Rescale the part of the items that opens with the line containing "abril (117, 398)" and closes with the one containing "Nieuws & Aankondigingen (148, 32)", and give only those lines: multiply every coordinate in the answers by 0.95, rounding to whole numbers with halves going up, and keep every other line unchanged, leaving the pictures out.

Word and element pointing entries
########################################

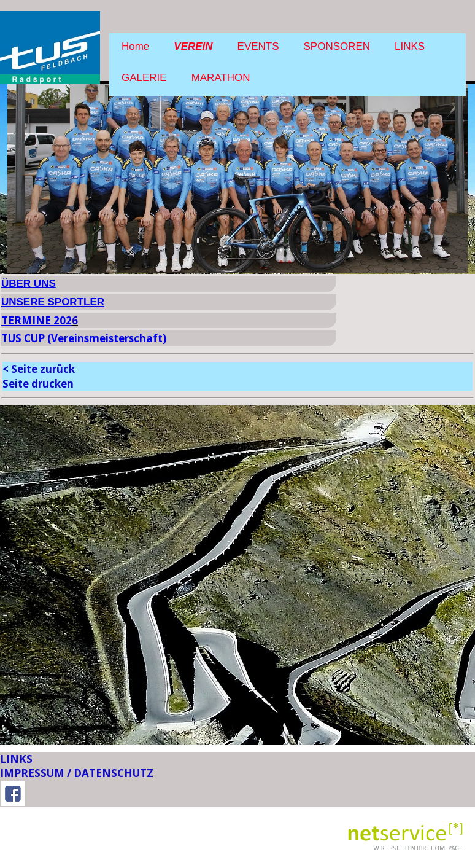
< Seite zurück (39, 369)
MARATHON (221, 77)
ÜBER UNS (28, 283)
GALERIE (144, 77)
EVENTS (258, 46)
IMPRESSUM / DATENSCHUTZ (77, 773)
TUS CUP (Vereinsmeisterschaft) (83, 338)
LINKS (409, 46)
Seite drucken (38, 383)
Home (135, 46)
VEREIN (193, 46)
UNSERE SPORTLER (53, 302)
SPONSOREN (337, 46)
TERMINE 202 (36, 320)
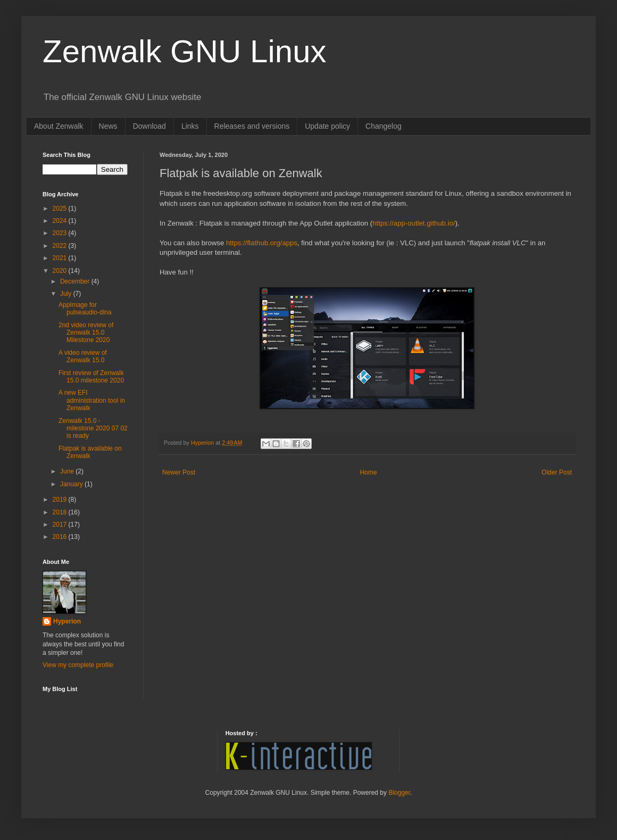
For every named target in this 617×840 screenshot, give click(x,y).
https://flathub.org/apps (262, 243)
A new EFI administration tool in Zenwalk (91, 400)
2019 (61, 500)
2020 (61, 271)
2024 (61, 221)
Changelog (383, 126)
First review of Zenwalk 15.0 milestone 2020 (91, 377)
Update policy (327, 126)
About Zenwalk (59, 126)
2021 (61, 258)
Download (149, 126)
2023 (61, 233)
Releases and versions (252, 126)
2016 (61, 537)
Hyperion (67, 621)
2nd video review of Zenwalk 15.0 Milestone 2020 (86, 332)
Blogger (399, 793)
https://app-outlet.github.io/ (413, 223)
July (66, 294)
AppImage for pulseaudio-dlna (85, 309)
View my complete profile (78, 665)
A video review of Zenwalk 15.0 (82, 356)
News (108, 126)
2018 (61, 512)
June (68, 471)
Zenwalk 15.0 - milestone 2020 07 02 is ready (93, 428)
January (72, 484)
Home (369, 472)
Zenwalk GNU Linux (185, 51)
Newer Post (179, 472)
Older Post (556, 472)
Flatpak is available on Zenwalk (90, 452)
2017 (61, 525)
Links (190, 126)
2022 (61, 246)
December (76, 281)
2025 (61, 209)
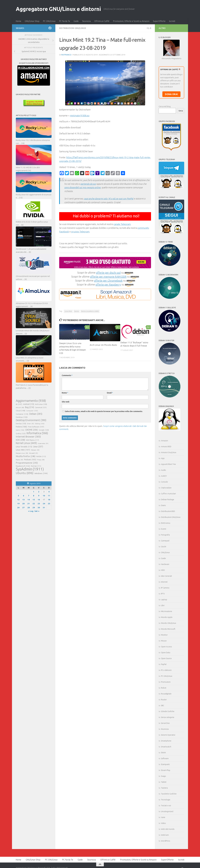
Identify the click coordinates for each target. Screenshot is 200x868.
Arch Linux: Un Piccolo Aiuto (103, 345)
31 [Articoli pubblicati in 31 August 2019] (44, 507)
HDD (163, 570)
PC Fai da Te (65, 21)
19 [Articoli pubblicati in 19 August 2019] (18, 503)
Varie (163, 817)
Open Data (165, 652)
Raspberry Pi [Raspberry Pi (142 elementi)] (23, 466)
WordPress (165, 841)
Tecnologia (165, 800)
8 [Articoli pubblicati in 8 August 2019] (34, 496)
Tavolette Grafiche (169, 794)
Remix (77, 311)
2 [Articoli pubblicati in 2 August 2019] (39, 492)
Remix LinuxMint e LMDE (90, 311)
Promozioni (166, 682)
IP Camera (165, 588)
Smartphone (166, 741)
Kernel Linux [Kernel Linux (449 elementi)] (26, 443)
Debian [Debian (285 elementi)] (36, 414)
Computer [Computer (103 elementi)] (32, 410)
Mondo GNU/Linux (168, 623)
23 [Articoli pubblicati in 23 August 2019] (39, 503)
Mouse (164, 641)
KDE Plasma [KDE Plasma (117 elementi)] (33, 440)
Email (110, 393)
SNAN (163, 752)
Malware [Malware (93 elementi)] (35, 450)
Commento (67, 375)
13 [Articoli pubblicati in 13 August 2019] (23, 499)
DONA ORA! (171, 94)
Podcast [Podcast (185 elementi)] (30, 459)
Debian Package (167, 499)
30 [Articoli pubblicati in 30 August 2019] (39, 507)
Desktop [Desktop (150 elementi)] (22, 417)
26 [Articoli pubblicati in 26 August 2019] (18, 507)
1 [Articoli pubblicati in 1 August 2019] (34, 492)
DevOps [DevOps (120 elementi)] (21, 423)
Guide (76, 21)
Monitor (164, 635)
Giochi (163, 547)
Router (164, 700)
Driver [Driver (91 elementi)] (30, 424)
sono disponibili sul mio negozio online (82, 187)
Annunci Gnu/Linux (168, 452)
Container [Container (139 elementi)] (22, 414)
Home (18, 21)
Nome (65, 393)
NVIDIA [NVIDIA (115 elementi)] (41, 456)
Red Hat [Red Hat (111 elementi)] (36, 466)
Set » (37, 511)
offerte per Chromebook (108, 280)
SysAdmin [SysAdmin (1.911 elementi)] (30, 469)
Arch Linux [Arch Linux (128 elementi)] (41, 404)
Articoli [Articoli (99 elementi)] (20, 407)
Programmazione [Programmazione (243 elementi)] (27, 463)
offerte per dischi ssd (108, 272)
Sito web (66, 402)
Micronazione (166, 611)
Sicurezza (86, 21)
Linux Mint (68, 311)
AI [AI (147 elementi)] (19, 404)
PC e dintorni (166, 670)
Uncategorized (167, 811)
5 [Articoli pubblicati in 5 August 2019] (18, 496)
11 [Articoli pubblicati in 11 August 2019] (49, 496)
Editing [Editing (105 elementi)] (40, 424)
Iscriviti (172, 21)
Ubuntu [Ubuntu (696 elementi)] (25, 473)
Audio (163, 470)
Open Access (166, 647)
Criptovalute (166, 488)
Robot (164, 688)
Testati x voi (166, 805)
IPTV (163, 593)
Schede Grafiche (168, 711)
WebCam (165, 835)
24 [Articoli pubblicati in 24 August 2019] (44, 503)
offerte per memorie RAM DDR (108, 276)
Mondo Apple (167, 617)
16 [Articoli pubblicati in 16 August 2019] (39, 499)
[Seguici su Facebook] (50, 28)
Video (163, 823)
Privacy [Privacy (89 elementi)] (41, 460)
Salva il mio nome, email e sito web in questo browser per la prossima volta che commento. (104, 411)
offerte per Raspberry (108, 284)
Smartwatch (166, 747)
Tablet (164, 782)
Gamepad (165, 540)
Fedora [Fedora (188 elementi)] (21, 427)
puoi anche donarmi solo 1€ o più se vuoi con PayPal (109, 198)
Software (165, 758)
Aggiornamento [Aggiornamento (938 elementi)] (31, 400)
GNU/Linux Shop (32, 21)
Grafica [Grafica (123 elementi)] (21, 433)
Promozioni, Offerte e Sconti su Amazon (131, 21)
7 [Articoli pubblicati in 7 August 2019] (29, 496)
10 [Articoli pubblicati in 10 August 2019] (44, 496)
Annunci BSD (166, 446)
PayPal (164, 664)
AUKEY (164, 476)
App (163, 458)
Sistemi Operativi (168, 735)
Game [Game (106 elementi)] (20, 430)
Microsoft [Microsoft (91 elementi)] (34, 453)
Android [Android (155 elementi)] (29, 404)
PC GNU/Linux (49, 21)
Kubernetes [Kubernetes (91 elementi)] (43, 443)
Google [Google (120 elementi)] (44, 430)
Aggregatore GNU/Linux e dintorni (58, 9)
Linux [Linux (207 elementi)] (38, 446)
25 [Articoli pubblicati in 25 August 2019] (49, 503)
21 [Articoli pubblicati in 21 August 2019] (29, 503)
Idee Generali (166, 576)
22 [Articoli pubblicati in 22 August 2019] (34, 503)
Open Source (166, 658)
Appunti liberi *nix (168, 464)
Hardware (165, 564)
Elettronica (165, 523)
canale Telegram (122, 224)
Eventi (163, 529)
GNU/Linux (165, 552)
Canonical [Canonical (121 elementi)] (41, 407)
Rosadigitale (166, 693)
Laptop (164, 599)
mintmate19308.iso (80, 116)
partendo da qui (88, 184)
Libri (163, 605)
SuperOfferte (159, 21)
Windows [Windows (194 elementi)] (41, 473)
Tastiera (164, 788)
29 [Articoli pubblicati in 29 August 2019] (34, 507)
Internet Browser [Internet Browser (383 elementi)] (28, 436)
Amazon (164, 440)
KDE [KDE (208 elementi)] (21, 440)
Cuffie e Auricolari (168, 494)
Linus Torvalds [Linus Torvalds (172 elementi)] (24, 446)
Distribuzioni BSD (168, 511)
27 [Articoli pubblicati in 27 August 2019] (23, 507)
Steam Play (165, 770)
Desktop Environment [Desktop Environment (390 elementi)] (31, 420)
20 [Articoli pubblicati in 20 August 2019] (23, 503)
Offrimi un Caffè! (102, 21)
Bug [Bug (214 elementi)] (29, 407)
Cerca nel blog (164, 106)
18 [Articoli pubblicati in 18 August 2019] (49, 499)
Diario (163, 505)
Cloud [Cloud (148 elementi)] (21, 410)
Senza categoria (167, 717)
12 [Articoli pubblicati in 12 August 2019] (18, 499)
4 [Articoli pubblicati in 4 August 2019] (49, 492)
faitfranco (66, 55)
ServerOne (165, 723)
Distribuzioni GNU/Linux (73, 28)
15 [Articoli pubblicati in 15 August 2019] (34, 499)
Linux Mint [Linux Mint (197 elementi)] (23, 450)
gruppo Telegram (80, 231)
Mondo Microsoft (168, 629)
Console (164, 482)
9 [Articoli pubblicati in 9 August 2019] (39, 496)
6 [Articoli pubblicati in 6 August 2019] (24, 496)
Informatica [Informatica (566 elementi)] (37, 433)
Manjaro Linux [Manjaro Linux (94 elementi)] (22, 453)
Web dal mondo (168, 829)
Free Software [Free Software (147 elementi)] (36, 427)
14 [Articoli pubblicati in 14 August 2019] (29, 499)
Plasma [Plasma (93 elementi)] (19, 460)
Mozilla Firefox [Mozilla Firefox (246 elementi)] (26, 456)
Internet (164, 582)
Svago (163, 776)
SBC (162, 705)
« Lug (31, 511)
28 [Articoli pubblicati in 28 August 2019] (29, 507)
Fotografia (165, 535)
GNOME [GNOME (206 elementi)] (31, 430)
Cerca (181, 111)
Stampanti (165, 764)
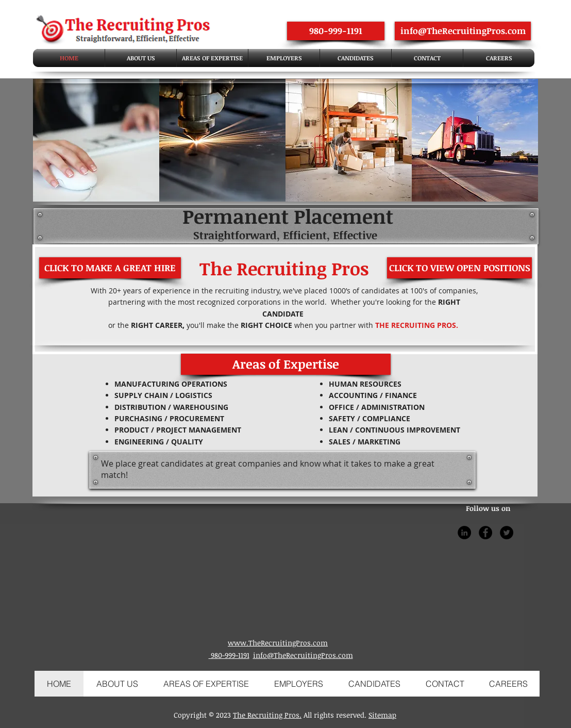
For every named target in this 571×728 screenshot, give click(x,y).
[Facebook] (485, 533)
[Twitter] (507, 533)
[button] (286, 364)
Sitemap (382, 715)
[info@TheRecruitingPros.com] (463, 31)
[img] (96, 140)
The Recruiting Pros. (267, 715)
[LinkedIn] (464, 533)
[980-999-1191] (335, 31)
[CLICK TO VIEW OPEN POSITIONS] (459, 268)
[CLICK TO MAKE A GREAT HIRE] (110, 268)
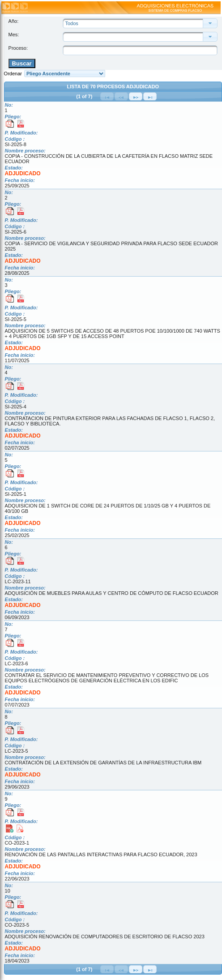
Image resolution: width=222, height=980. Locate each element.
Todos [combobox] (71, 23)
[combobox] (135, 37)
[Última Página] (150, 96)
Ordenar (13, 74)
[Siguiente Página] (136, 96)
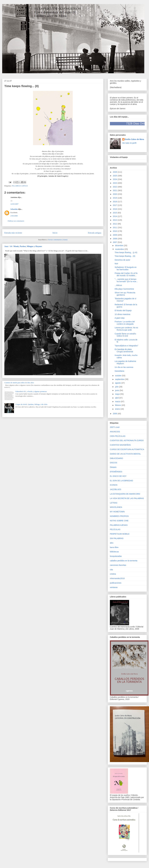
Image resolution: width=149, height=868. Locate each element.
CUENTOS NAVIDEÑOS (120, 445)
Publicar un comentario (16, 221)
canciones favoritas (118, 565)
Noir (116, 264)
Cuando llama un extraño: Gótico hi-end (125, 335)
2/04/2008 (14, 216)
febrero (118, 405)
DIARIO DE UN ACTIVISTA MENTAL (125, 454)
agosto (118, 383)
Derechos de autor (122, 260)
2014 (115, 216)
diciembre (119, 245)
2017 (115, 205)
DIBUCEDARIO (116, 458)
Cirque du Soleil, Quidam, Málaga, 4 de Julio (31, 404)
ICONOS (114, 485)
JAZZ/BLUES (115, 489)
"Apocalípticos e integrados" (126, 346)
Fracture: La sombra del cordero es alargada (125, 323)
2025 (115, 176)
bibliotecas (114, 552)
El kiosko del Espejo (123, 310)
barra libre (114, 547)
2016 (115, 209)
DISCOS (113, 463)
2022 (115, 187)
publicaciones (116, 583)
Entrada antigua (95, 232)
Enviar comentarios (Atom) (58, 240)
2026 (115, 172)
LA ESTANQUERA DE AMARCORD (125, 494)
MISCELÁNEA (116, 507)
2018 (115, 202)
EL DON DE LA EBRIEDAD (121, 480)
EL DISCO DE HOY (118, 476)
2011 (115, 227)
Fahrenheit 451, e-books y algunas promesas (31, 392)
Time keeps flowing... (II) (125, 256)
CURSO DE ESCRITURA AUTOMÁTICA (127, 449)
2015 (115, 213)
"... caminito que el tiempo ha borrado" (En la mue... (126, 280)
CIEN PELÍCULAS (118, 436)
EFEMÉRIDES (116, 471)
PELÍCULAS (115, 529)
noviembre (120, 249)
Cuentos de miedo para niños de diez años (19, 382)
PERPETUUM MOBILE (120, 534)
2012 (115, 224)
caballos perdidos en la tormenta (123, 561)
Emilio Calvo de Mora (135, 139)
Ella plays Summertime (124, 289)
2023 (115, 183)
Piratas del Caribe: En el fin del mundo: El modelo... (126, 274)
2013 (115, 220)
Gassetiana (119, 371)
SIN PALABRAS (117, 538)
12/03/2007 (14, 204)
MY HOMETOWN (117, 512)
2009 (115, 235)
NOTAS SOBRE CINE (119, 521)
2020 (115, 194)
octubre (118, 375)
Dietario (113, 467)
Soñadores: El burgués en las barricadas (125, 268)
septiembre (120, 379)
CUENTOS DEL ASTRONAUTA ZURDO (127, 440)
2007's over (115, 427)
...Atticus (118, 285)
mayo (117, 394)
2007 (115, 242)
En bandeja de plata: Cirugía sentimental (124, 350)
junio (117, 390)
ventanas (114, 587)
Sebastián (14, 209)
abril (117, 398)
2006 (115, 413)
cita (111, 569)
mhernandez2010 (117, 578)
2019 (115, 198)
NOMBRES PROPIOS (119, 516)
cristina (113, 574)
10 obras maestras (122, 314)
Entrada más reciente (13, 232)
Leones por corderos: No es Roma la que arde (126, 329)
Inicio (55, 232)
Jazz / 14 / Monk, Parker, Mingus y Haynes (23, 246)
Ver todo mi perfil (129, 143)
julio (117, 386)
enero (118, 409)
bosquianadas (116, 556)
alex (112, 543)
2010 (115, 231)
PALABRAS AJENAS (20, 186)
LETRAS (113, 503)
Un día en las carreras (124, 367)
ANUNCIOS (115, 432)
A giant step (119, 318)
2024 (115, 179)
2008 (115, 239)
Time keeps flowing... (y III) (126, 252)
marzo (118, 401)
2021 (115, 190)
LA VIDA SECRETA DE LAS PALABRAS (127, 498)
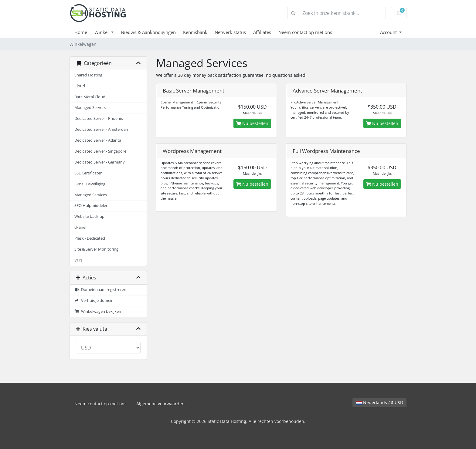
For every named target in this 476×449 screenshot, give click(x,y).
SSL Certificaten (88, 173)
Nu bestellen (252, 123)
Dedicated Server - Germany (100, 162)
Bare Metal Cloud (90, 97)
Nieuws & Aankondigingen (148, 32)
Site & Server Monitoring (96, 249)
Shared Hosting (88, 75)
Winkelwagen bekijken (98, 311)
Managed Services (90, 195)
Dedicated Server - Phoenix (99, 118)
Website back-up (89, 216)
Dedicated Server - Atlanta (98, 140)
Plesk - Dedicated (90, 238)
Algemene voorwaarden (160, 403)
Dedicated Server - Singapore (100, 151)
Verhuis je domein (94, 300)
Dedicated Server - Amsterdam (102, 129)
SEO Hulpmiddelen (91, 205)
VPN (78, 260)
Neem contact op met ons (305, 32)
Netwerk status (230, 32)
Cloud (80, 86)
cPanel (80, 227)
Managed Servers (90, 107)
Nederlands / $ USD (379, 402)
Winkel (102, 32)
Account (389, 32)
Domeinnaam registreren (100, 289)
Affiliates (262, 32)
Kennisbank (195, 32)
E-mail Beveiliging (90, 184)
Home (81, 32)
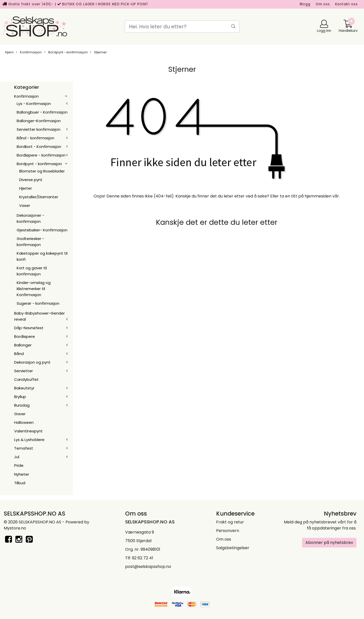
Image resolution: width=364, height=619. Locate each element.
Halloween (24, 422)
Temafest (24, 448)
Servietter (24, 371)
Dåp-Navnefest (29, 328)
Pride (19, 465)
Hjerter (26, 188)
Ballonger (23, 345)
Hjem (9, 52)
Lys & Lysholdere (29, 439)
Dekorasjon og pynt (32, 362)
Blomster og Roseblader (42, 171)
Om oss (323, 4)
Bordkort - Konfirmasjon (39, 146)
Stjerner (98, 52)
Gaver (20, 414)
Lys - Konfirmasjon (34, 103)
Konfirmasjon (29, 52)
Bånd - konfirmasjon (35, 138)
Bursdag (22, 405)
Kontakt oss (346, 4)
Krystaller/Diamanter (39, 197)
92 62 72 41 (143, 558)
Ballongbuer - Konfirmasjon (42, 112)
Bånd (19, 353)
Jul (17, 457)
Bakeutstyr (24, 388)
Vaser (25, 205)
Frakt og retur (230, 522)
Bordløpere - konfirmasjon (41, 155)
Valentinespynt (28, 431)
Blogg (305, 4)
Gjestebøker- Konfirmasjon (42, 230)
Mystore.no (15, 528)
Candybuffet (26, 379)
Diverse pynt (31, 180)
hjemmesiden (318, 196)
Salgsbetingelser (233, 548)
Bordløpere (25, 336)
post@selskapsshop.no (148, 566)
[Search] (182, 27)
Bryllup (20, 396)
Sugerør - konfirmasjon (38, 303)
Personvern (228, 530)
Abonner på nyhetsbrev (329, 542)
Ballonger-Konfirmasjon (39, 121)
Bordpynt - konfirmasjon (66, 52)
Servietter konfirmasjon (38, 129)
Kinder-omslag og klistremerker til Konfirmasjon (34, 289)
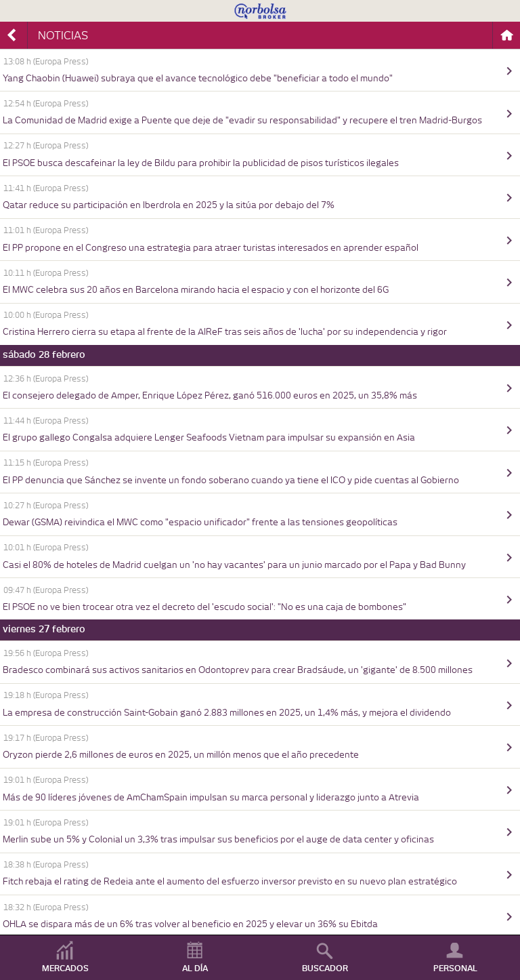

########################################

◆ FULL RESPONSE
abril (111, 378)
2006 (109, 392)
cita (105, 541)
mhernandez2010 (111, 549)
2019 (109, 188)
NOMBRES PROPIOS (113, 490)
cristina (107, 545)
10 obras maestras (116, 298)
Entrada más reciente (12, 220)
Leones por corderos: No es Roma la que arde (120, 313)
Inicio (52, 220)
Jazz / 14 / Monk, Parker, Mingus y Haynes (22, 234)
Ver todo mi perfil (123, 136)
julio (111, 367)
enero (112, 389)
bosquianadas (110, 528)
alex (106, 516)
2010 (109, 219)
PALABRAS AJENAS (19, 177)
LETRAS (107, 478)
Un día en las carreras (118, 349)
ANUNCIOS (109, 410)
A giant step (113, 302)
2024 (109, 170)
2008 (109, 227)
Time keeps flowing... (y III) (120, 239)
marzo (112, 381)
2021 (109, 181)
LA VIDA SECRETA DE LAS PALABRAS (121, 473)
For every named target in this 476×449 screenshot, give click(x,y).
SSL Certificaten (84, 164)
Nu bestellen (239, 117)
Dedicated Server - Germany (95, 154)
Bare Metal Cloud (86, 92)
Nieuws & Aankondigingen (141, 30)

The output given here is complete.